Essai clinique en 2024

Encouragés par les résultats de cette étude, la Dre Madeleine Durand et Andrés Finzi préparent un essai clinique randomisé en double aveugle pour déterminer si cibler la gp120 permettrait de diminuer l’inflammation et donc, le risque de comorbidités précoces.

À cette étape, les deux scientifiques ont pu compter sur le soutien financier des Instituts de recherche en santé du Canada, du CIHR Canadian HIV Trials Network et du Fonds de recherche du Québec — Santé pour les aider à mettre sur pied l’essai clinique.

« Dans notre essai multicentrique qui durera deux ans, nous allons regarder concrètement si l’ajout du fostemsavir à une trithérapie existante entraîne une diminution des maladies cardiovasculaires. Cela sera déterminé par le changement de volume de la plaque coronarienne en début et en fin d’étude, mesuré par tomodensitométrie cardiaque », précise la Dre Durand.

La fragilité des patients dans le temps et leurs habiletés cognitives seront aussi évaluées.

L’essai clinique devrait débuter en septembre 2024. Environ deux cents individus seront recrutés sur les mêmes critères que ceux de la cohorte CHACS. L’objectif est de recruter 50 % de femmes pour l’essai.
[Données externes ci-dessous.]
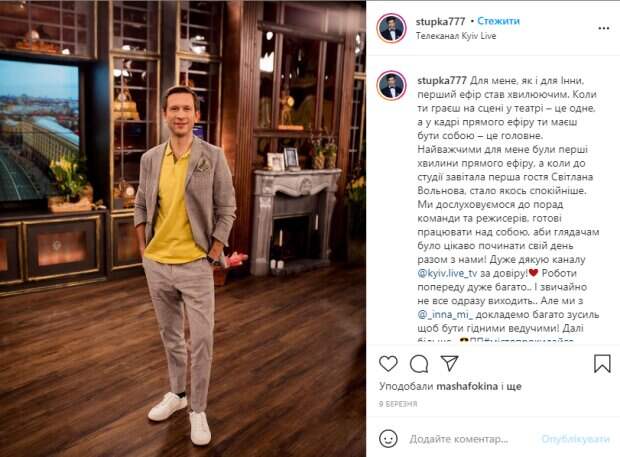Click the Опублікувати post button
This screenshot has height=457, width=620.
[575, 439]
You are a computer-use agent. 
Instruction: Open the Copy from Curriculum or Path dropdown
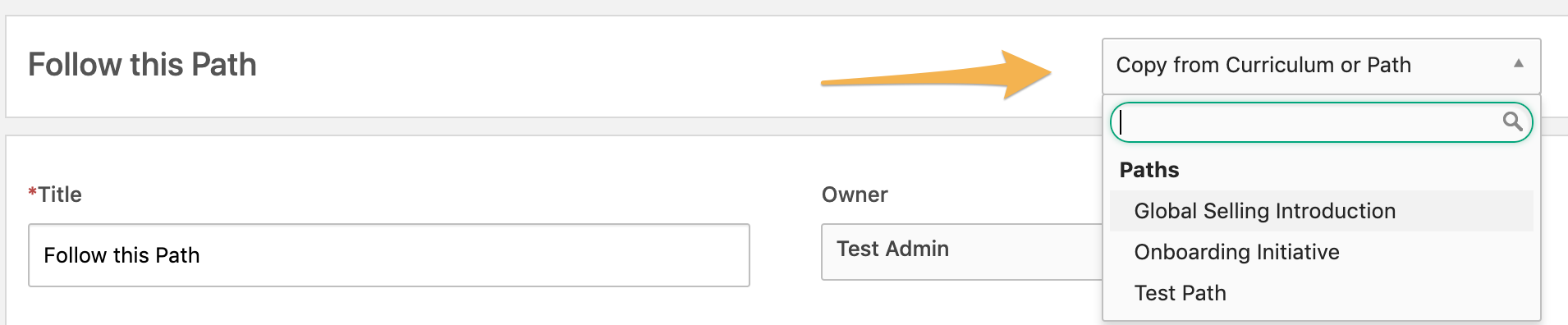(1321, 66)
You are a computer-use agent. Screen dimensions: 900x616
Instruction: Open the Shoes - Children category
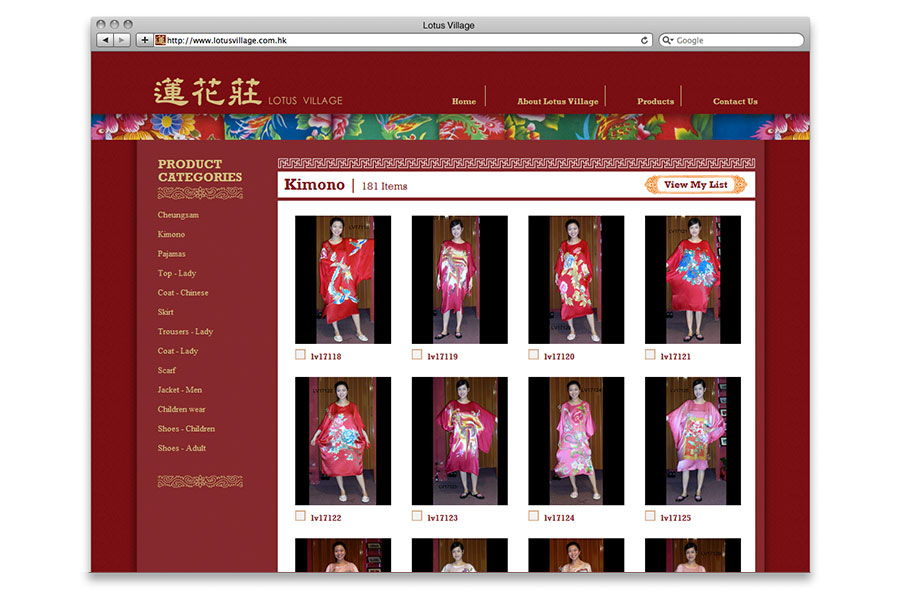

Les femmes vivant avec le VIH représentent 23 % des personnes touchées au Canada, et ce groupe, après les populations autochtones, est celui qui connaît la deuxième croissance la plus rapide. Cependant, les femmes sont systématiquement sous-représentées dans les essais sur le VIH.

« Si notre essai s’avérait concluant, il y aurait un bouleversement de paradigme dans le traitement actuel. Notre approche de médecine personnalisée par optimisation de la thérapie antirétrovirale chez les nombreuses personnes pour qui la gp120 est détectable pourrait alléger le fardeau de leurs comorbidités et ainsi améliorer leur qualité de vie », rappelle justement la Dre Durand.

Selon l’Organisation mondiale de la santé, plus de 39 millions de personnes vivaient avec le virus responsable du sida à la fin de 2022.